The Supreme Court of Justice of the Nation was formally installed and began its functions on 15 March 1825, holding its inaugural session in the National Palace of Mexico City. The original bench included several distinguished jurists, among them Juan José Flores Alatorre, Manuel de la Peña y Peña, and Juan Gómez Navarrete, all of whom had previously served as oidores in the colonial Audiencias. Miguel Domínguez, a prominent lawyer and former insurgent leader, was elected as the first President of the Supreme Court.

From its inception, the Court faced substantial institutional and practical difficulties. It operated with limited staff, inadequate facilities, and a severely constrained budget. Moreover, Congress had not yet enacted the necessary implementing legislation to define the Court's organization and jurisdiction. In the absence of an Organic Law or Internal Regulations, the justices initially confined their work largely to administrative correspondence and relied on colonial-era Spanish law and the 1812 Constitution of Cádiz as provisional legal frameworks. Not until 1826 did Congress approve the Bases for the Regulation of the Supreme Court, together with the Law of Circuit Tribunals and District Judges, which formally established the structure of the federal judiciary.

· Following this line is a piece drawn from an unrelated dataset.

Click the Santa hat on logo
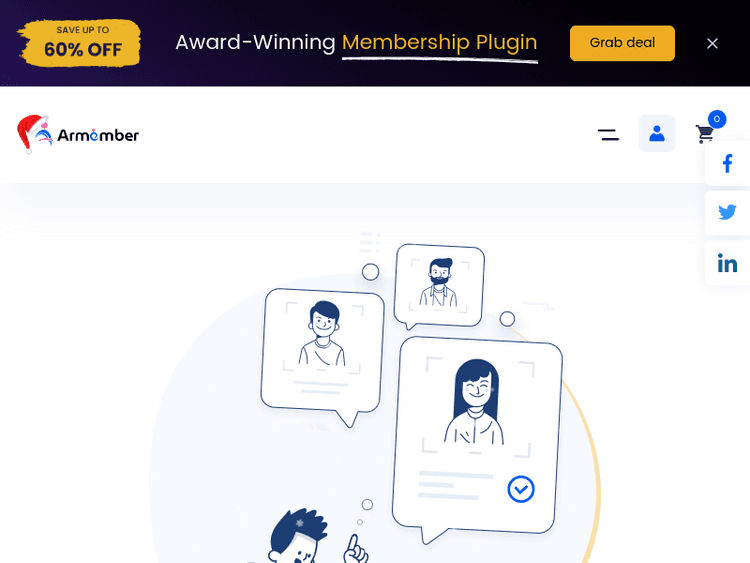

Under the 1824 Constitution, the Supreme Court was granted jurisdiction over a range of cases: disputes involving federal entities; cases concerning contracts or business in which the federal government was a party; conflicts of jurisdiction between courts; and political trials for official misconduct by senior public officials, including the President, Vice President, cabinet ministers, and state governors. Within the Federal District and federal territories, the Court also exercised ordinary appellate jurisdiction in civil and criminal matters, functioning as both a court of second and third instance.

==Historical development==
The Supreme Court's appointment method and size have been reformed multiple times. The selection process evolved from indirect legislative elections to presidential nomination with Senate approval, and finally to direct popular election beginning in 2024. Court size varied from 9 to 26 justices across different constitutional periods.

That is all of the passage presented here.